Infra & efficiency innovations for scale
Key Questions
What is Microsoft Harrier 27B?
Microsoft's Harrier 27B embeddings model tops the MTEB leaderboard for agent RAG applications. It is open-sourced as an industry-leading embedding model.
What is TriAttention?
TriAttention enables efficient long reasoning using trigonometric KV compression. It improves performance for long-context tasks in LLMs.

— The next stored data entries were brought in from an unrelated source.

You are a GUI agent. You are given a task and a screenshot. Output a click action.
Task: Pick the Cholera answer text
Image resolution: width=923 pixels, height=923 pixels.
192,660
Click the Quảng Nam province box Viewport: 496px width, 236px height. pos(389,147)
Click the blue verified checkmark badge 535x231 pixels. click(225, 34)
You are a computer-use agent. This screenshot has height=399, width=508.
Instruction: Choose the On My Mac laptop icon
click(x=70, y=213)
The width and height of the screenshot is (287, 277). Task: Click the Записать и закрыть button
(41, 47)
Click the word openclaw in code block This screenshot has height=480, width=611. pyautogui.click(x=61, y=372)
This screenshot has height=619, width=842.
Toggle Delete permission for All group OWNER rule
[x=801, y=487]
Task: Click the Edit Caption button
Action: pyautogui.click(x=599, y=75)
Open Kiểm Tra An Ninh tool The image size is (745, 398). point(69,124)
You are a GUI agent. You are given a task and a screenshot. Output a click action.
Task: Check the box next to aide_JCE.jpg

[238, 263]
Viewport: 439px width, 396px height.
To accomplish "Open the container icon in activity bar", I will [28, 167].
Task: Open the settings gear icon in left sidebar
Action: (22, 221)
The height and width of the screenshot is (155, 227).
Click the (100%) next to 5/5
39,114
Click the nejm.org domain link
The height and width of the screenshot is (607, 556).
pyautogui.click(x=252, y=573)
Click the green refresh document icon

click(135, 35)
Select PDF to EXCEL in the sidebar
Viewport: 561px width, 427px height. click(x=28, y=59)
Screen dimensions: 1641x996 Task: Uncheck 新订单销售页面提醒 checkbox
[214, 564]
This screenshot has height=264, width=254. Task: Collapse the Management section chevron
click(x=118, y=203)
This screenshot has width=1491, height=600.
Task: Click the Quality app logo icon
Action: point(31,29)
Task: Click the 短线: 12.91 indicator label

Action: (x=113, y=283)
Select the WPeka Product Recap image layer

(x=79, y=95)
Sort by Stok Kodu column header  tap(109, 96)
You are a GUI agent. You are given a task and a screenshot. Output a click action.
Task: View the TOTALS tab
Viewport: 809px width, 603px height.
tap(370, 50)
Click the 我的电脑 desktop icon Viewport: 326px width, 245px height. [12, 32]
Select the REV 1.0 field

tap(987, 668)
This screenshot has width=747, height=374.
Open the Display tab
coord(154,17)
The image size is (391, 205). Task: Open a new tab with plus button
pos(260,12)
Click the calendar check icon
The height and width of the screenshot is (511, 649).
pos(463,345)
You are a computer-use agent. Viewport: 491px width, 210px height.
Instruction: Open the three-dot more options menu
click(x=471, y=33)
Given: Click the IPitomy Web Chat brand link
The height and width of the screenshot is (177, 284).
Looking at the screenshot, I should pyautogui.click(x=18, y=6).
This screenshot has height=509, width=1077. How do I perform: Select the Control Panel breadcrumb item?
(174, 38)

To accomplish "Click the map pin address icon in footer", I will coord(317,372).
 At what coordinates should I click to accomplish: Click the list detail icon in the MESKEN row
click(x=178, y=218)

What advancements are in Olmo3?
Olmo3 shifts to asynchronous RL setups from synchronous ones, enhancing efficiency. It supports long-context and RL innovations.
What is AutoKernel?
AutoKernel is an open-source framework applying an autonomous agent loop to GPU kernel optimization for PyTorch models. It automates fast GPU code generation.
What is HISA?
HISA provides faster sparse attention for long-context LLMs. It addresses efficiency innovations alongside IndexCache to reduce recomputation taxes.
Microsoft Harrier 27B embeddings #1 MTEB for agent RAG; TriAttention/AutoKernel/HISA/Olmo3 enable long-ctx/RL; Vera Rubin/FlashAttn-4/Ulysses/Moonwalk/Chollet TPU. Test-time optimal amid OSS agent/Delangue push.